Meeting the challenge: Clearview turns off the TVcomment (0)
October 2, 2003
By Susan Chaffin Goggins
When is a good time for a pastor to challenge his congregation to turns off their television sets for a week? Is there a good time?
Pastor Bill Bigham would say the best time to issue a no-TV challenge is when God leads you to — even during the first full week of college football action.
At Clearview Baptist Church in Pinson, Sept. 1-7 was “TV Challenge Week.” Clearview members were urged to turn off TV sets and find new ways to fill their family time with games, reading or going out together.
“We really felt like it would revolutionize some homes in our areas,” said Bigham.
A native of North Carolina where football takes a backseat to basketball and auto racing, Bigham quickly discovered the importance of football in Alabama.
When he announced the dates for the TV fast, he was bombarded with reminders of what time of year it is — football season.
That particular week saw both Alabama and Auburn facing out-of-state opponents in nationally televised games.
Auburn played the University of South California Sept 2, and Alabama played Oklahoma Sept 7. “More than once I was told we should do this in the spring, but, of course, that’s basketball season,” joked Bigham.
The Clearview pastor’s idea for a TV challenge rose from a personal conviction.
“It just hit me one day while watching TV. It was a program I really wanted to watch — a NASCAR race. My wife and daughter were in the dining room eating, and I had my plate alone in the den watching the race. Suddenly I thought, ‘Something is wrong with this picture,’” Bigham said.
On Sept. 8, Clearview members shared testimonies of ways they spent their TV-free week.
Melinda Wilson admitted it was difficult for the first couple of days, especially with school being out for Labor Day. They filled their time playing games like UNO late into the night.
“We realized we give too much time to the TV. I remember having quality time with my family, and I want to pass that on to my two children,” she said.
Darrell Ingram, a deacon at Clearview, was surprised by his children’s responses. “Our children were resilient. They found other things to do with the TV off. But we adults are used to turning it on the minute we get home from work. We hear the noise all evening and don’t even remember what we watched. It was probably harder for us.”
A TV fast was not new to the Johnson family. Four years ago, they became so disgusted with TV programming they turned it off for two weeks.

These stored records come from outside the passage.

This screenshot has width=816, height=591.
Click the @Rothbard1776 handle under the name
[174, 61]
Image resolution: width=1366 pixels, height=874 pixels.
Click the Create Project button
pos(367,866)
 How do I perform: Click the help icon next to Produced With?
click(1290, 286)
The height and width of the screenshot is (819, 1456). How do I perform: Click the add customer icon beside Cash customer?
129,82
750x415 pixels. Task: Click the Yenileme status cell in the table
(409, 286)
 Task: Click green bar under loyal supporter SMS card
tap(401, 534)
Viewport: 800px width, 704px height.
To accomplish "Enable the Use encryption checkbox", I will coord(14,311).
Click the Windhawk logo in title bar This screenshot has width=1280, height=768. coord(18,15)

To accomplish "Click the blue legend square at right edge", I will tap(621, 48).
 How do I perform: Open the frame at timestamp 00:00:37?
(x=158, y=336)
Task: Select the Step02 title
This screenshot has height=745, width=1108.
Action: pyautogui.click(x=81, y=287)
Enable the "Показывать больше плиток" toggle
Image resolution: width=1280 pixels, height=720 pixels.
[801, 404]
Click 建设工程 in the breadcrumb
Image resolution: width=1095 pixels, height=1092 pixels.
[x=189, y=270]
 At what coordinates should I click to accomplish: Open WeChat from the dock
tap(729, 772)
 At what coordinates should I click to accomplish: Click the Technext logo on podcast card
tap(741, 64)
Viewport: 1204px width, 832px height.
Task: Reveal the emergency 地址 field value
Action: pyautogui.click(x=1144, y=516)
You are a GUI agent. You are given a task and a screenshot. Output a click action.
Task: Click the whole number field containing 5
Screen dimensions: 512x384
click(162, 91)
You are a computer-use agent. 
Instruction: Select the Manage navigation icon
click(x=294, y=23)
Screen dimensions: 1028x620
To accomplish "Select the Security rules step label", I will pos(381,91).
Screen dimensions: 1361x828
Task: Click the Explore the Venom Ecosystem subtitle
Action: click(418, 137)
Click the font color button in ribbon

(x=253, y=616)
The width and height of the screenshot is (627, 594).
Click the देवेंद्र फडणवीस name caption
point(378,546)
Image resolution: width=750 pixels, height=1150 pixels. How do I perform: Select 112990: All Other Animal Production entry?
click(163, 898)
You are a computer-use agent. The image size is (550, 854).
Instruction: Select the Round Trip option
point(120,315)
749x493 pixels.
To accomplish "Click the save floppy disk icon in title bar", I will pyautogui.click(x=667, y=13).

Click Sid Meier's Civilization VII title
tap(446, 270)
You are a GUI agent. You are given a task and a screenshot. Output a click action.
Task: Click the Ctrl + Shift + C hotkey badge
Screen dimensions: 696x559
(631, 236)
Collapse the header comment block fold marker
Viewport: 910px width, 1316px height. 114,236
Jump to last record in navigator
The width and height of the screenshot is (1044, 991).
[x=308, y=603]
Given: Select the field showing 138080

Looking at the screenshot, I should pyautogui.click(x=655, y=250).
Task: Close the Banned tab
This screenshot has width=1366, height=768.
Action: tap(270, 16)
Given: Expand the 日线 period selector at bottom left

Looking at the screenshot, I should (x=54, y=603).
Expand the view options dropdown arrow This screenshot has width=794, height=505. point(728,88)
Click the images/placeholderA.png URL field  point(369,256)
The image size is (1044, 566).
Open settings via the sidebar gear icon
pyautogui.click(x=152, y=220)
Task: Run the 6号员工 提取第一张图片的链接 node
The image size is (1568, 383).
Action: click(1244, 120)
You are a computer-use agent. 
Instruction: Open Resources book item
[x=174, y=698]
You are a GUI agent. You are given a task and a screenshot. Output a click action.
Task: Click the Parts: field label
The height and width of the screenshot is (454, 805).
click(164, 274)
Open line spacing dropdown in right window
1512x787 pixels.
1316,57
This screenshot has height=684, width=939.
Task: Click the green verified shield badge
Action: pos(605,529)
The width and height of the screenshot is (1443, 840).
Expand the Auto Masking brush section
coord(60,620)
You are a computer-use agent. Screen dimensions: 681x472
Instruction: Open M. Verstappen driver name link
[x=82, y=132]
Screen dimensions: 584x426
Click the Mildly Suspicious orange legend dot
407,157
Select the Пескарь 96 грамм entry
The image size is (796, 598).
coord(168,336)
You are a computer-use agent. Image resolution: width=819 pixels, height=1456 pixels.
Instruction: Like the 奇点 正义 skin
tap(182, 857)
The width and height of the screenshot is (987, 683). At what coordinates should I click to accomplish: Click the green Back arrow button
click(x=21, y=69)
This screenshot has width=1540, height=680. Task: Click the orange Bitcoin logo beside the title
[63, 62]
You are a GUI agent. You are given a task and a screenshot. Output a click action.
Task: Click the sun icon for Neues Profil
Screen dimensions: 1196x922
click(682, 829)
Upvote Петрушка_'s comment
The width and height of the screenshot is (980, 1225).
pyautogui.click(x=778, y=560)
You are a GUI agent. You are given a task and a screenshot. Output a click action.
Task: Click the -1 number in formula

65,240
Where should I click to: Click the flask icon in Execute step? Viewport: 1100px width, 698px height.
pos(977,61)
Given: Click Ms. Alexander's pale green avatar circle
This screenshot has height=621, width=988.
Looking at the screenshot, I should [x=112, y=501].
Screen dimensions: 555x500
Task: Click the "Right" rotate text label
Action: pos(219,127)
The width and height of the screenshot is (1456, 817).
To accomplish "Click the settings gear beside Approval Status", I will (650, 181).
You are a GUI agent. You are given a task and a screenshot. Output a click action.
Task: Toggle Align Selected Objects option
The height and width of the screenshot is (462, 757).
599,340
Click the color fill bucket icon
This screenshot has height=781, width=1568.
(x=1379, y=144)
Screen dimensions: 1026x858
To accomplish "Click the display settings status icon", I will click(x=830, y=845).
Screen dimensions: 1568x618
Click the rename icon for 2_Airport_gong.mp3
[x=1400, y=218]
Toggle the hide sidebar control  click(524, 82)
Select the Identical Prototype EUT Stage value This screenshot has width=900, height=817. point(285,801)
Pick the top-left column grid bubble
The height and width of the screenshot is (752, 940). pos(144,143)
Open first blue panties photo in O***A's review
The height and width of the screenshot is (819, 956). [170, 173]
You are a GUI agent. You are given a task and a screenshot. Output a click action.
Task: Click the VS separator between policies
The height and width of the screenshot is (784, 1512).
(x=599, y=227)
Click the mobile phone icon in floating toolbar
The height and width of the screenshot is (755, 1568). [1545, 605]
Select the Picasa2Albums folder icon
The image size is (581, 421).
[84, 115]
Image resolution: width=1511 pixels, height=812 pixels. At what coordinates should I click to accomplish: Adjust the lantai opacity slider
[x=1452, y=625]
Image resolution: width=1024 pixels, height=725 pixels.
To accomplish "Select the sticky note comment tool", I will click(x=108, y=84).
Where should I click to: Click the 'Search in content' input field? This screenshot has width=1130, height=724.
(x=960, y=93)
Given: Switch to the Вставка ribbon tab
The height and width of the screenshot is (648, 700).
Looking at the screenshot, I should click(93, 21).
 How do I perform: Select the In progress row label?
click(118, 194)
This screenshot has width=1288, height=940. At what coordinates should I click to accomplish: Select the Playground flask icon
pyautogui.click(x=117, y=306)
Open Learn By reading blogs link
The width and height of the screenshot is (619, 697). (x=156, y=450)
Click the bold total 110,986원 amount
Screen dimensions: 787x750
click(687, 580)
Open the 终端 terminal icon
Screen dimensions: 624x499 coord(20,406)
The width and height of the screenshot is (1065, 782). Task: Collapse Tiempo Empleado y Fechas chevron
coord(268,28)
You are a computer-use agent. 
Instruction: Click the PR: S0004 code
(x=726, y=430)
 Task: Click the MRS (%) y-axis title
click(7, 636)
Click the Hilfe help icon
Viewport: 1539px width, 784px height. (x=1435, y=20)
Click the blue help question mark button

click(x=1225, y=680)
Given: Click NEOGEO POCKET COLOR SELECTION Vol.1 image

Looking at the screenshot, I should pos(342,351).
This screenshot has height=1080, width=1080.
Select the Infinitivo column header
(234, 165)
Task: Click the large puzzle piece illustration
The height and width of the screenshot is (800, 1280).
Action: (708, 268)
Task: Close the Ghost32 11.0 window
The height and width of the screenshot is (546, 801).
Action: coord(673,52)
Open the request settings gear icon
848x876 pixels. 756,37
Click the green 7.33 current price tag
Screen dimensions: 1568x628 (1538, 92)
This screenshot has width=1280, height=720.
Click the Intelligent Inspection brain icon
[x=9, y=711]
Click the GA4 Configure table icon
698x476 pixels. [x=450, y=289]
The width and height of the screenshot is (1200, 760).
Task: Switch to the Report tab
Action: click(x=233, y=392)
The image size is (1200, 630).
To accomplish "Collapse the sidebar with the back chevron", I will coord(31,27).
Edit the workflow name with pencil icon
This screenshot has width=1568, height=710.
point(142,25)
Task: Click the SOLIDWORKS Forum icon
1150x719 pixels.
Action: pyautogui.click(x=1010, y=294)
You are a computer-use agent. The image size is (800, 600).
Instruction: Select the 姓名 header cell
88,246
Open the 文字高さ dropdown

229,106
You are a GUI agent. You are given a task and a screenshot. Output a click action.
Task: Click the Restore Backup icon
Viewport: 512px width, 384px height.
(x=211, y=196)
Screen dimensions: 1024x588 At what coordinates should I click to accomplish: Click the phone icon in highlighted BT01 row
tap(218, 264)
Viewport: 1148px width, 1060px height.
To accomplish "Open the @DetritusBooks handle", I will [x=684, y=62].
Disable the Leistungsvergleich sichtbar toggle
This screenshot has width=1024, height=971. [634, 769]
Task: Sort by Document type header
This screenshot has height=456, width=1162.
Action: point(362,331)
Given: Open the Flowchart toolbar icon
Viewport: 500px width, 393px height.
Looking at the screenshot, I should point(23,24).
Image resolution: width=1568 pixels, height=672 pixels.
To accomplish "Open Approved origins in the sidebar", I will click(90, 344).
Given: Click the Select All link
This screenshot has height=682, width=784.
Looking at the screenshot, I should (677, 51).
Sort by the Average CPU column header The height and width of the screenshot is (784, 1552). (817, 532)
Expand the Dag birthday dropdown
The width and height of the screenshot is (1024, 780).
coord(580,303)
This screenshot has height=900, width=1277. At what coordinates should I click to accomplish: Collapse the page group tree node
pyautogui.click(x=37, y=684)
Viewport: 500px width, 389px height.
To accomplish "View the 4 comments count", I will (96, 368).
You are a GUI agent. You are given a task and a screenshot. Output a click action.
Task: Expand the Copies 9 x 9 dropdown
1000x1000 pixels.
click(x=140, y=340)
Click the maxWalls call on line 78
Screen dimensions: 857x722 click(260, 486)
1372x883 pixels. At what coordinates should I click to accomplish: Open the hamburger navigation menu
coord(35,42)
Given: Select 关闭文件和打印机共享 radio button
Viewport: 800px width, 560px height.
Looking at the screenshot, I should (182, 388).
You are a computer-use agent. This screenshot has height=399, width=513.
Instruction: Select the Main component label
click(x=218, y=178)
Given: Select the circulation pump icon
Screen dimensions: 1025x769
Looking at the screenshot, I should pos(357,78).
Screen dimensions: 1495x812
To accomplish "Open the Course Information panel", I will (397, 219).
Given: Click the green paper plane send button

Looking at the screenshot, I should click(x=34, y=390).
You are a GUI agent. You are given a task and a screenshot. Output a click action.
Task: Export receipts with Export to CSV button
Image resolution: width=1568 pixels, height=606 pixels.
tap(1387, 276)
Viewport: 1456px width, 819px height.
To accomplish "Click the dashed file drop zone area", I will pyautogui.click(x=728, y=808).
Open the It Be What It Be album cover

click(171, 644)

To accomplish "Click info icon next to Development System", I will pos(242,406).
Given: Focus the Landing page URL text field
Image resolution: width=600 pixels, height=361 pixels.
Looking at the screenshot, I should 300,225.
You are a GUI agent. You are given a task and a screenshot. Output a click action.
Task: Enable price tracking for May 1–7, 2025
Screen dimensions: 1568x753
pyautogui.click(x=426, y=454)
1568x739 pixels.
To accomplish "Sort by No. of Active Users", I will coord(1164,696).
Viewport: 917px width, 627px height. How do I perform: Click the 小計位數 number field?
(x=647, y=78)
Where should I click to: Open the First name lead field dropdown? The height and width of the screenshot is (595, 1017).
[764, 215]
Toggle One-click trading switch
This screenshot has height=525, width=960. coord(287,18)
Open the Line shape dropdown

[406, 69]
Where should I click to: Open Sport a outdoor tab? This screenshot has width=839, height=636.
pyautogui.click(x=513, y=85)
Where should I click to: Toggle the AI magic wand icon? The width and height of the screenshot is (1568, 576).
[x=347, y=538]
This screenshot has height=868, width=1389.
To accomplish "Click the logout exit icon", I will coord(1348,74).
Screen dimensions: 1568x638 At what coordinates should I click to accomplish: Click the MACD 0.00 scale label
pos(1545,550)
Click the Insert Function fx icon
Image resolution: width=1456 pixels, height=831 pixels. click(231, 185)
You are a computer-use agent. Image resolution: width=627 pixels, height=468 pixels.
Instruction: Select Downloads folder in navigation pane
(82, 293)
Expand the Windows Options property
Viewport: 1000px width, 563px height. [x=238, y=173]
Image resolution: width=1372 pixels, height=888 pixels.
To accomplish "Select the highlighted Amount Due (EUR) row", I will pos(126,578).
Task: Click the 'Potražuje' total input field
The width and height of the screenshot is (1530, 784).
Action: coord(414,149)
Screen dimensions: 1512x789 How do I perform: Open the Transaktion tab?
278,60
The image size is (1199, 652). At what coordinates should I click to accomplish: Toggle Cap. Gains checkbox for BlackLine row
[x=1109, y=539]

“Since then we don’t watch it as much anymore. TV is no longer the primary attention-getter in our house,” said Dorinda Johnson. Their previous experience made this fast easier. They spent the week cooking together and reading.
Overall, Bigham was pleased with his church’s participation in the challenge. “I knew we’d have some people choose not to take the challenge because like all churches, there are those who are just addicted to television. But I think this can make a difference. I know my wife, Suzanne, and I have decided to designate one night a week a no-TV night.”
Bigham plans to make “TV Challenge Week” an annual event at Clearview.